Saturday 10 April 2010

Colin Egglesfield

Quite how model turned actor Colin Egglesfield wound up cast as the lead in a kung fu vampire flick is a mystery to me.

Though a recognized US TV star, did the producers of Vampires: The Turning (2005) think fans of soap All My Children would flock to see an action-packed horror movie?

Egglesfield looks a bit like Tom Cruise and apparently trains in martial arts, but when you watch the movie the casting choice seems unusual, but then so is the film.

Shot in Thailand, it’s the second sequel to the underwhelming John Carpenter movie Vampires (1998) but it’s hard to believe as it shares so little in common with its two predecessors.

Vampires and its sequel, Vampires: Los Muertos (2002), were about teams of Vatican-financed vampire hunters, led by James Woods and Jon Bon Jovi respectively. This threequel is completely different thematically, the slayers are little seen, there’s a different vampire mythology and wire-fu action scenes aplenty.

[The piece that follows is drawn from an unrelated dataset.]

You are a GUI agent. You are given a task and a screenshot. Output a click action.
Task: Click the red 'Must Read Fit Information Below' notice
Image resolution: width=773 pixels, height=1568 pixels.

You get the impression that D.B. Farmer and Andy Hurst’s script was initially completely unrelated to its predecessors and lazily tailored to suit this wannabe franchise.

The slayers, similar to those that appeared in the first two films but now led by Belgian Patrick Bachau’s Raines, are relegated to supporting roles and the lead is an outsider played by Egglesfield. Fearlessly tracking down the bad guy who’s kidnapped his girlfriend, he finds himself in the middle of a war between good and evil vampires.

We first meet Egglesfield’s character Conner at a kickboxing match. He tells us, via some heavy-handed expository dialogue with his on-screen girlfriend, that he’s “studied and trained Muay-Thai since I was a kid” and before you know it she’s been kidnapped and he spends the rest of the film trying to rescue her.

Low budget but notable for production design and cinematography that’s heavy on shades of red, The Turning is an unremarkable action movie and a lame sequel. Acrobatic, bike riding vampires enliven proceedings on occasion but for the most part it’s slowly paced and takes itself far too seriously. Egglesfield spends the majority of the film looking bewildered but handles himself well during the action scenes with the villains with the claws and contact lenses, though he has some help from stunt doubles Dean Alexandrou and Kawee Sirikhanaerut, also the film’s stunt coordinator.

Egglesfield was never destined to be an action star. After starring in Marty Weiss’s film he continued to build a following on daytime TV before briefly moving to prime time in the resurrected drama Melrose Place. However his character was axed after 13 episodes.

With no other significant projects on the horizon, according to imdb, Egglesfield is likely to be keeping himself busy with auditions and the running of his clothing company Shout Out!. The T-shirt company is “based on the concept of customizable, interactive apparel and accessories that facilitate and promote creativity and self expression.” Which is a fancy way of saying T-shirts that you can stick Velcro letters on.